I joined Imperial’s triathlon club in October 2011, with no real intention of ever competing in any triathlon; all I wanted was to come to the swimming sessions so that I could keep eating pies while a stress fracture healed. But even as Christmas rolled round and my foot went back to working order, I somehow didn’t manage to quit swimming. And every morning, no matter how gentle my intentions as I left home, I’d arrive at the lab a sweaty mess, after half an hour of silly commuter racing on my rattling, pannier-laden bike.

By the spring, I wanted to enter a triathlon. Come summer, another running injury and several conferences had meant I’d missed out on both BUCS triathlon events. Still, the itch needed scratching so I looked at the calendar and picked a race, finally opting for the ‘Olympic’ distance: 1500m lake swim, 40km bike on country roads, and 10km run around a park. It turned out to be the Triathlon England National Championships. Was I even allowed? Hmm … nothing about any qualifying times… I’d just have to go and do it, and hope to be swept along by the super-fit crowd sometime in the process.

Blessed are those who race with a club. I look forward to the camaraderie and minibus transport of the TriIC 201213 racing season. Getting to this race was a lonely faff: up at 3am to drink coffee, eat porridge, get my borrowed bike and a heap of kit into the car, and drive to Milton Keynes in the dark. I was so convinced I’d forgotten something that I asked a stranger to check over my kit.
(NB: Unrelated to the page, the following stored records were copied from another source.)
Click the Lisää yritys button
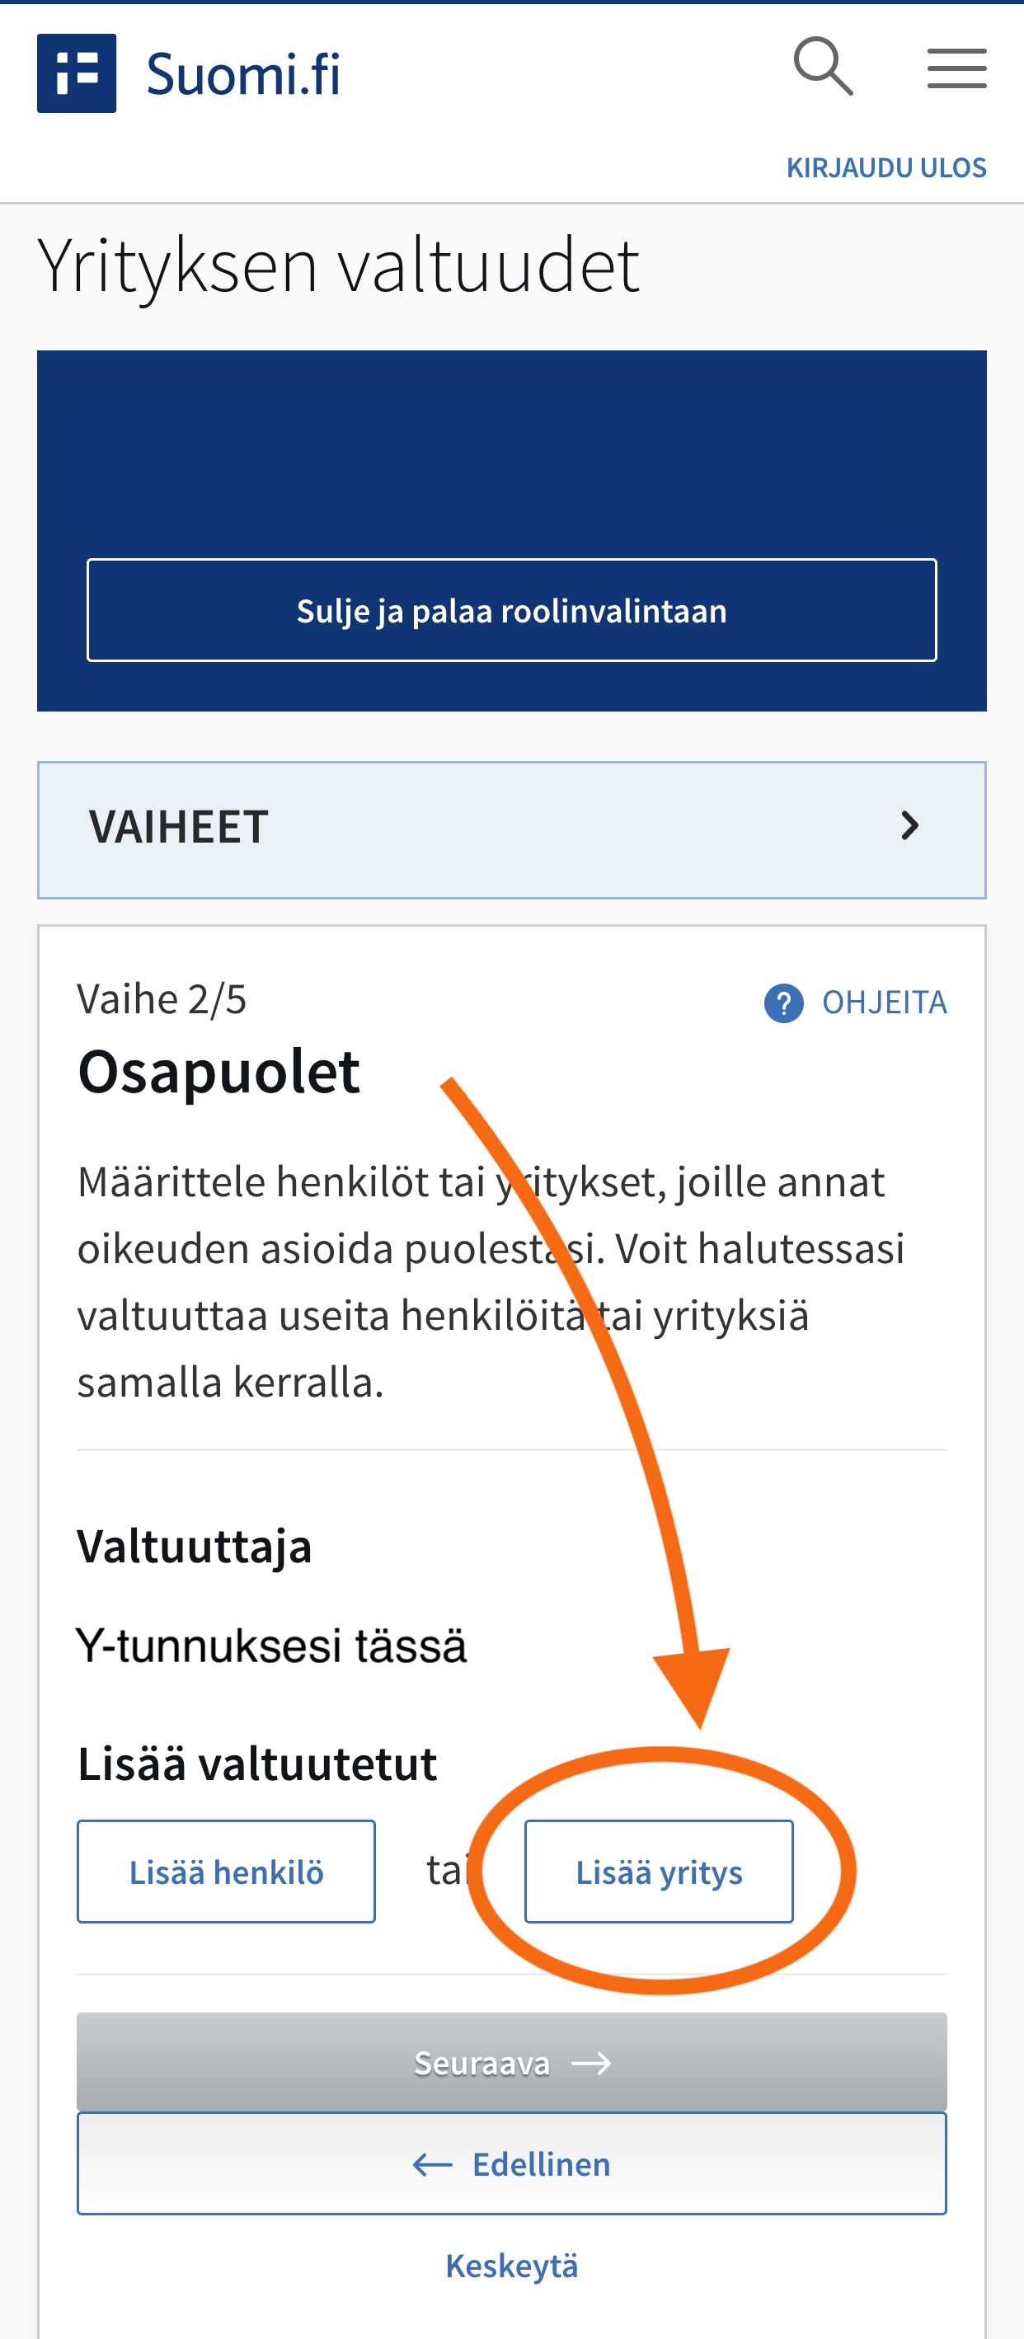 (659, 1871)
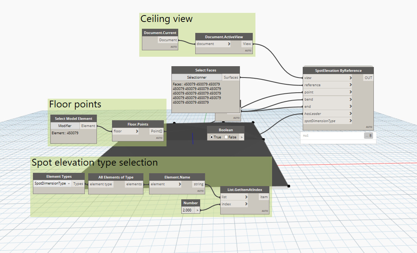Click the hasLeader port chevron
This screenshot has width=417, height=253.
pyautogui.click(x=350, y=114)
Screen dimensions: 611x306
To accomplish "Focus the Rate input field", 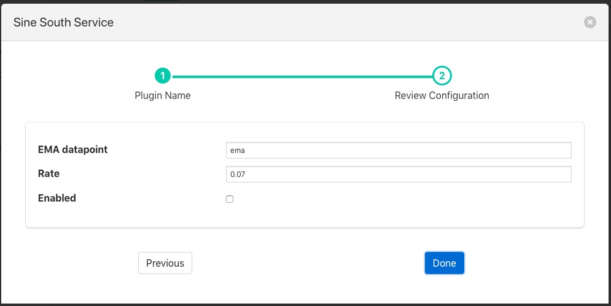I will tap(399, 175).
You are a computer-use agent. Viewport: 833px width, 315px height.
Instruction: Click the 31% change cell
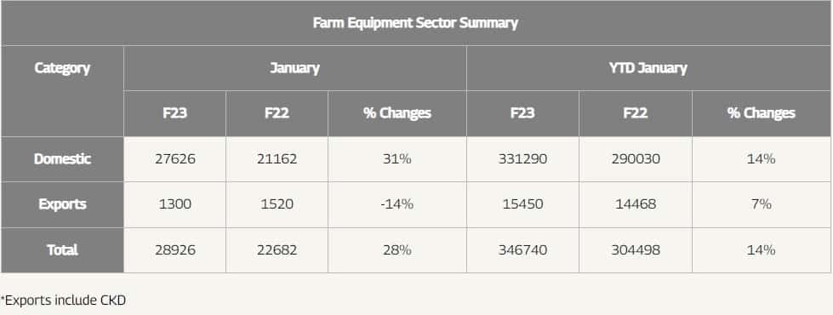coord(397,159)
The race begins with a mass of competitors treading water in the lake, going off in several batches or ‘waves’ separated by 10 minutes. Everyone knows you can slipstream on a bike, but I was surprised to learn you can do the same swimming — something I only realised after an annoying training session where someone kept swimming up behind me and tickling my feet, then slowing down as soon as he overtook.

In open water there’s another reason to ‘find a good pair of feet’ and follow them: it helps you navigate when your goggles have fogged up. Alas, it’s difficult to do in opaque water, and possibly cheating, so I mostly splashed my own way round, at a conservative pace since–even for a girl who loves a swim with the swans in Hyde Park–hyperventilating in the middle of a big deep lake sounds scary. Volunteer marshals dragged us up the slippery exit ramp as we finished swimming. No matter: I had already traded my dignity for a wetsuit.
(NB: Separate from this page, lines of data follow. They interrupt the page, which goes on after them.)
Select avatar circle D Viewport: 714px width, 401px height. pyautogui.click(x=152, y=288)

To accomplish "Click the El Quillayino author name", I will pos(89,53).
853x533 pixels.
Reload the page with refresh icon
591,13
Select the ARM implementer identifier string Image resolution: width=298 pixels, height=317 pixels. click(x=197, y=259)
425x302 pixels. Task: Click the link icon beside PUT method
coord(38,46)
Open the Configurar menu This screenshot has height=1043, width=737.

Next task: removing said wetsuit. After a dispiriting session in my parents’ garden with a tube of KY jelly and a hosepipe, I found the perfect lubricant (it’s called BodyGlide), so this was a breeze. I even remembered where my bike was parked. Swim hat off, goggles off, helmet on, shoes on, slurp some sugary goo, grab the bike, get going, stop to tie forgotten shoelace, get going again, out onto the road where I am allowed to jump onto the bike and I’m free, chest heaving, pedalling out into the countryside and trying to get a bottle of sugary drink down ASAP because I know if I leave it to just before the run, it won’t stay down.

With most of the drink spilt down my front and legs, I gave up on it and put my head down. In this, as in most triathlons, riding in someone else’s slipstream was illegal. There’s an exclusion zone of a few metres around each cyclist; you can overtake as long as you don’t spend more than 15 seconds in that imaginary box. Despite various tactical quandaries, it turned out the bike was my strongest leg: the sun came out and I was able to overtake some people.

A veteran triathlete had advised me previously that ‘the run is just about holding it together’. With jelly legs and stomach cramps, all I could do was put one foot in front of the other and hope that meant I was going forwards. It was horrible, but I liked it. By lap 2 of 3 it was hot and a man with a hosepipe appeared and started sprinkling us. Ladies of ambiguous leg-letter overtook me and smiled sweetly. Later I heard footsteps behind me winding up for a sprint finish so I hoofed it off up the final straight, but it turned out to be a ghost.

I did the whole race without seeing a watch, bike computer, or clock - even the one at the finish line was broken - but expected to finish in anything between 2:30 and 3 hours. Imagine my delight, therefore, to find I snuck round in 2:28:57! Clearly, champagne and Doritos are the way forward in endurance sports nutrition.

We clapped in the last finisher, who won a ‘first prize’ and got the biggest cheer of the day (since separate prizes are given in each five-year age-band) when it occurred to me to ask about showers. “Most people just jump back in the lake”, they said– silly me!–and I dived back in to rinse off the sweat and lemonade. I think I’m hooked.